NORTH PLAINS, Oregon, 2 July 2003 — World No. 1 Annika Sorenstam has a score to settle with Pumpkin Ridge Golf Club when she launches her bid for a third US Women’s Open in tomorrow’s first round.
In 1997, the Swede arrived here aiming to win the title for an unprecedented third successive year, but she crumbled under the burden of expectation and failed to make the cut.
Six years later, it is a very different story. Sorenstam has grown accustomed to coping with the harshest of pressure, none more so than when she lined up against the men in the PGA Tour’s Colonial tournament in May.
In the four LPGA tournaments she has played since then, she has won two - including last month’s major, the LPGA Championship - and lost a third in a playoff.
“Back in 1996, I couldn’t handle all the spotlight and the media hype,” the five-time major champion said yesterday.
“Now I’m much more able to cope with everything out on the golf course. But, yes, I really do feel I have something to prove here this week.”

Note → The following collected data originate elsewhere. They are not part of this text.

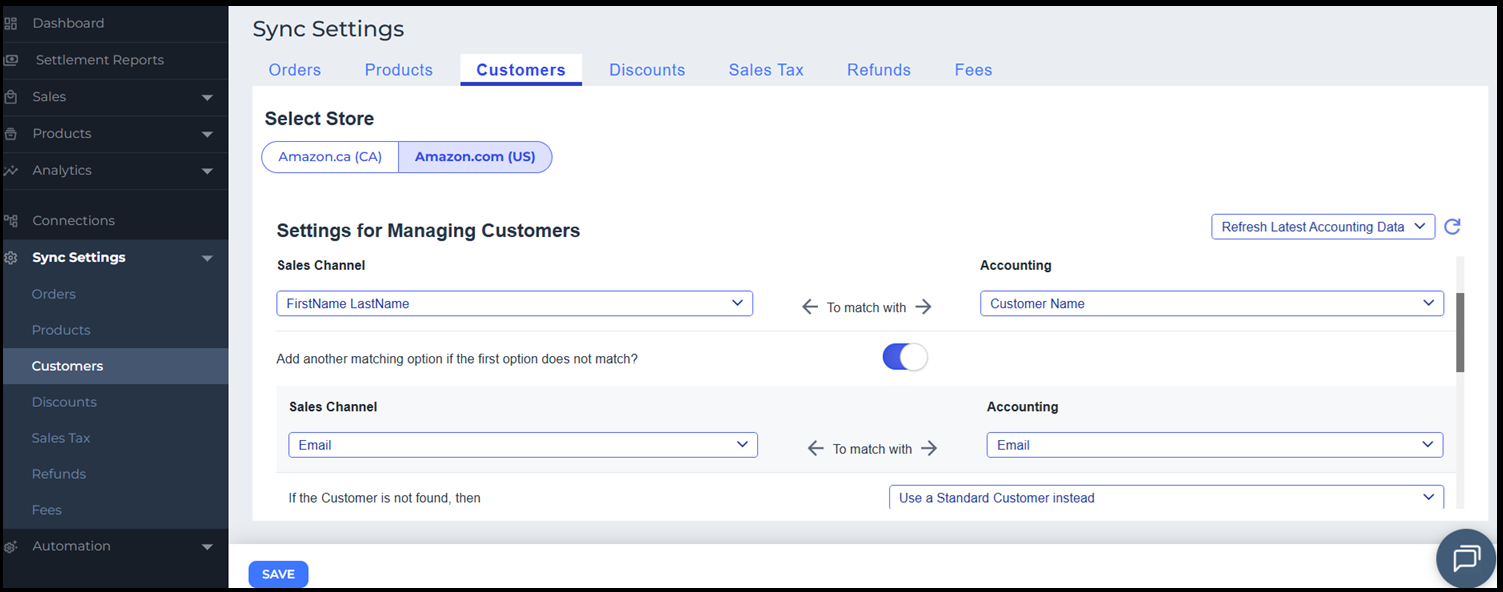Open Discounts in the sidebar submenu

coord(64,402)
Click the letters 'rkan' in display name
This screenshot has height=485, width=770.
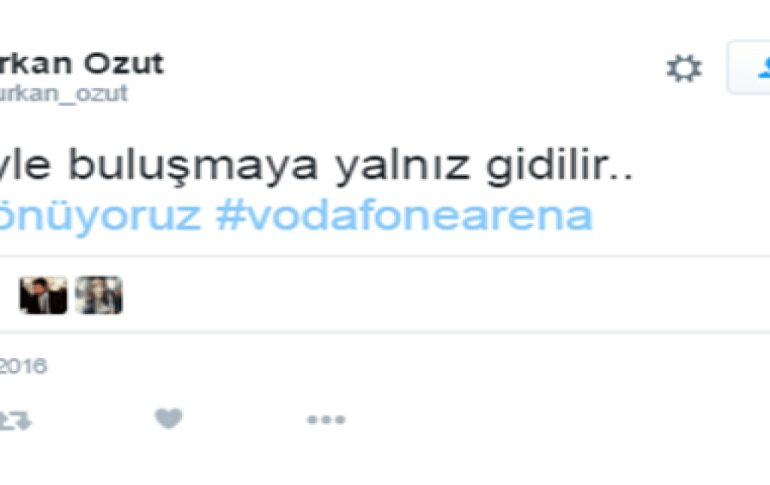[36, 64]
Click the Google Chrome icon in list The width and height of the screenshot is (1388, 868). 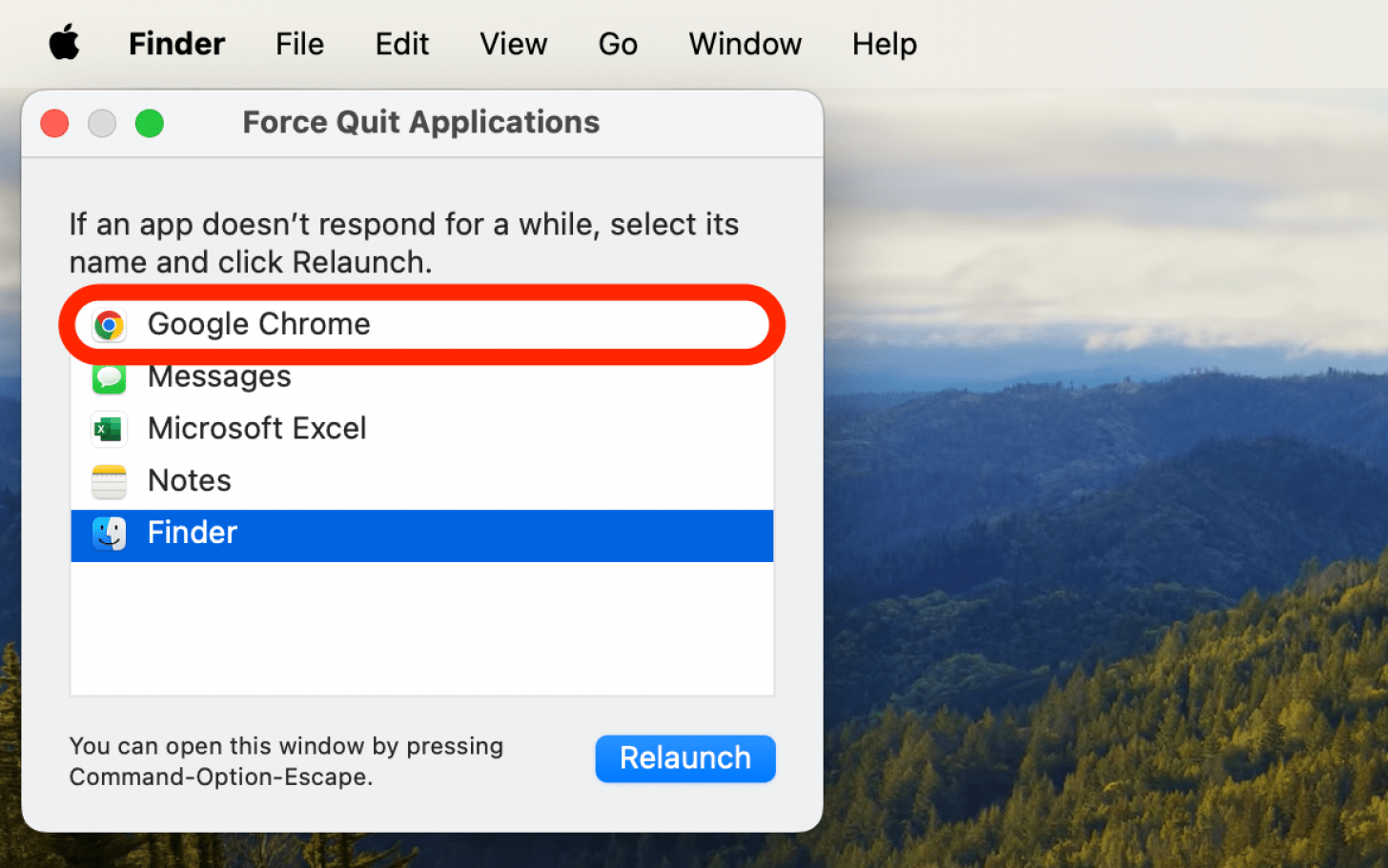(x=110, y=325)
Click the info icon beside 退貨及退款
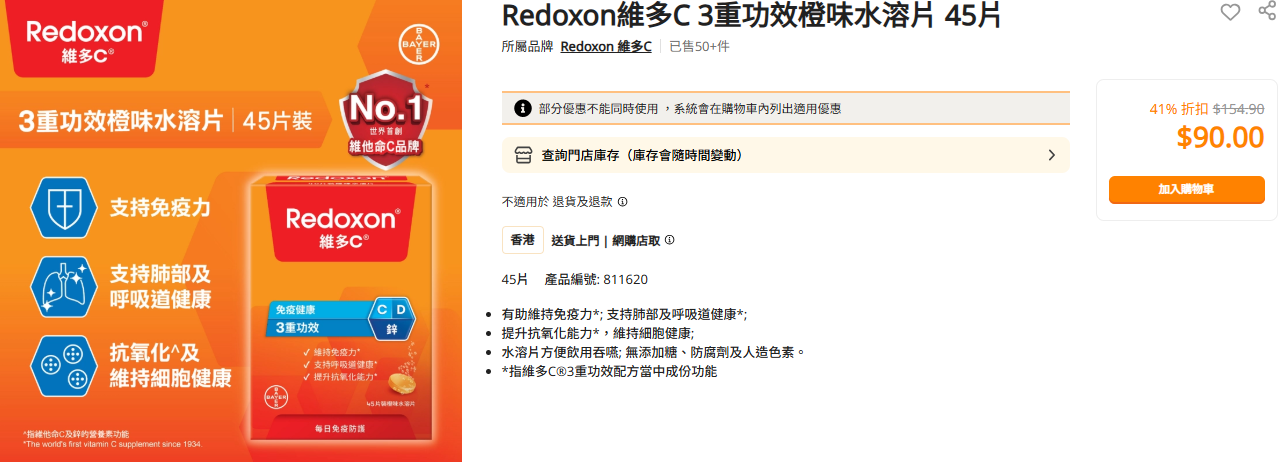The width and height of the screenshot is (1288, 462). tap(622, 202)

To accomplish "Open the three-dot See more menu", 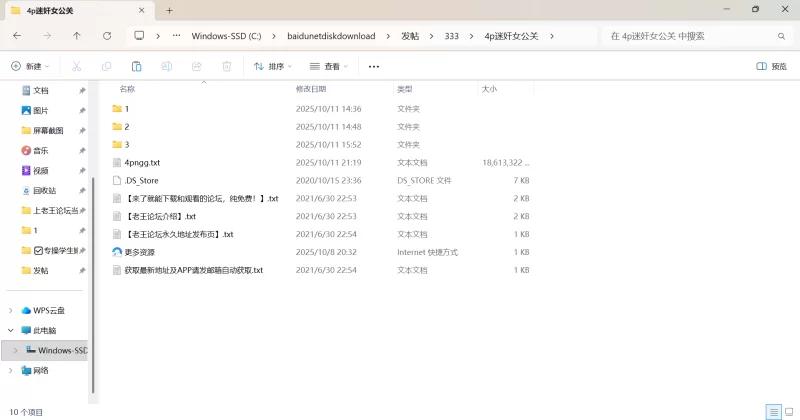I will [x=374, y=66].
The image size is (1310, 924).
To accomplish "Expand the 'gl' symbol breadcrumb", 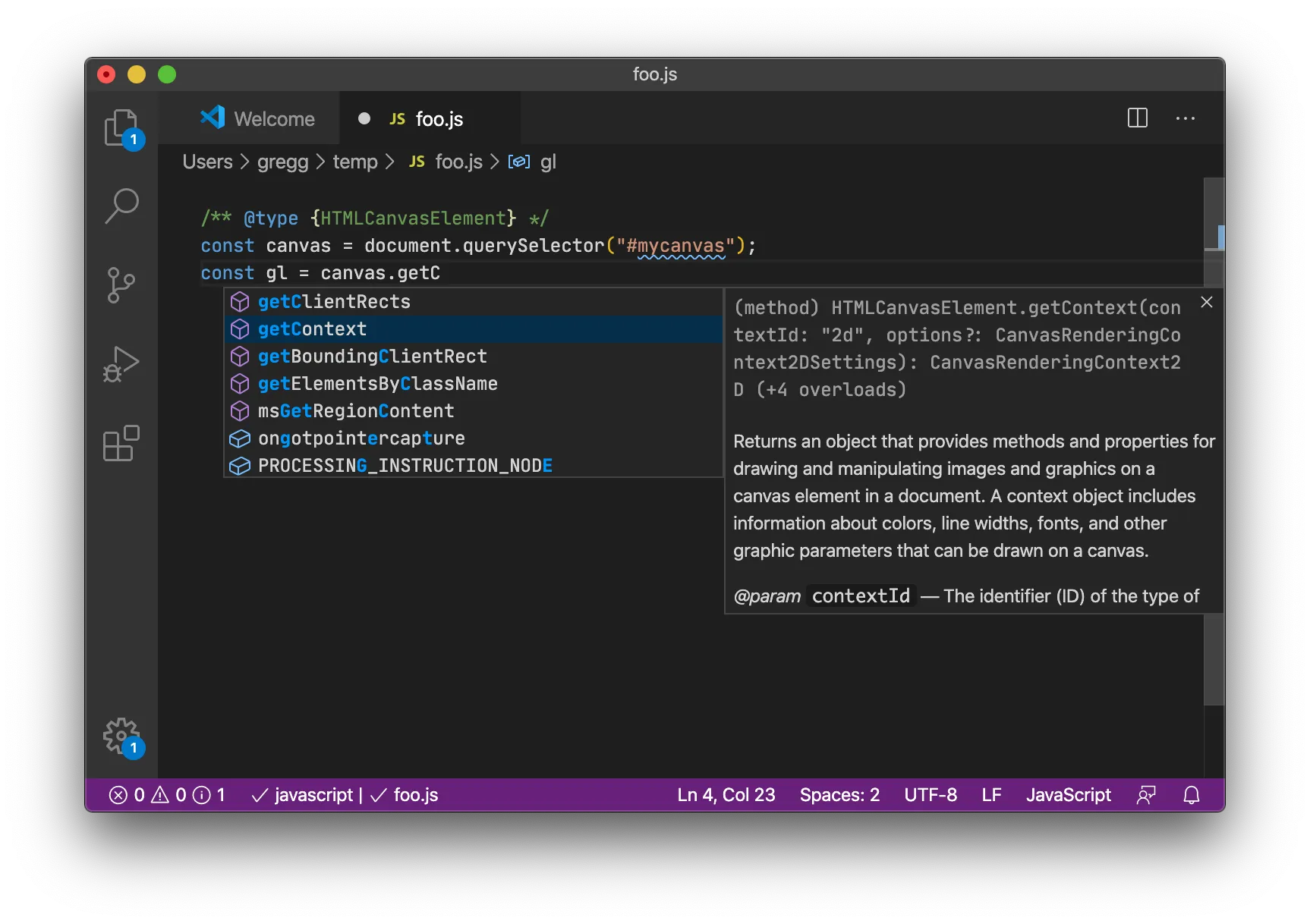I will [547, 162].
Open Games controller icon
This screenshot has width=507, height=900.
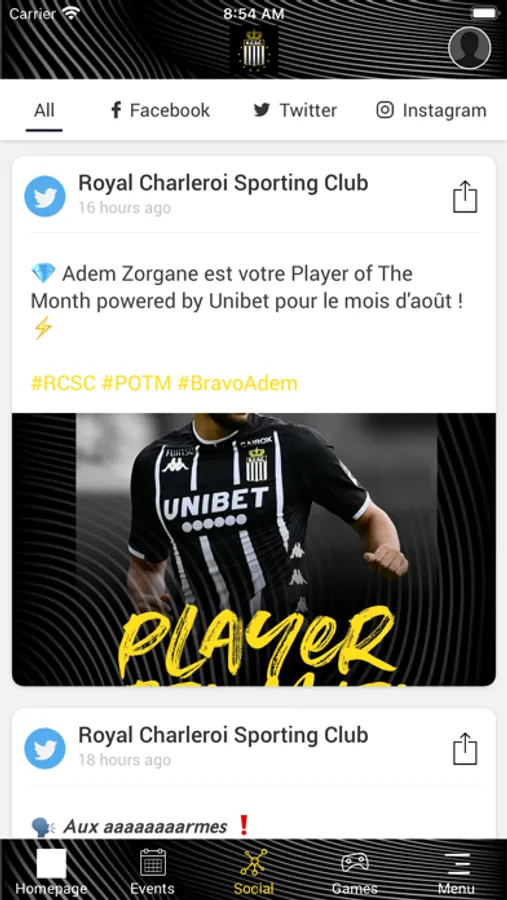354,862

Sorenstam, who has won three LPGA events and one in Japan in 2003, is clear favorite, but there is a clutch of challengers queuing up to claim the most coveted prize in the women’s game.
American Juli Inkster, who overcame a last-round deficit to beat Sorenstam into second place at Prairie Dunes in Kansas last year, is also chasing a third US Open and the 43-year-old underlined her form by tying for third last week in New Jersey.
South Korea’s Pak Se-ri is firmly established as number two to Sorenstam in the world rankings, and has already won twice this season. The 25-year-old clinched the US Open as a rookie in 1998, and has already added a further three major titles.
Grace Park, another South Korean, has been in outstanding form this year, while Rachel Teske has won her last two tournaments and has overtaken Karrie Webb as the leading Australian on the LPGA Tour.
Not that Webb can be discounted.
Like Sorenstam, she failed to make the cut when chasing a history-making third successive US Open last year, and she has not won anywhere since she collected her sixth career major at the British Open 11 months ago. But the 28-year-old Australian has shown flashes of form in 2003, and she will not be short of motivation as she joins Sorenstam in aiming to prove a point at Pumpkin Ridge. Making her debut in the third women’s major championship of the year is the remarkable 13-year-old amateur from Hawaii, Michelle Wie.
Britain’s Alison Nicholas is also in this week’s field and is set for a nostalgic trip down memory lane.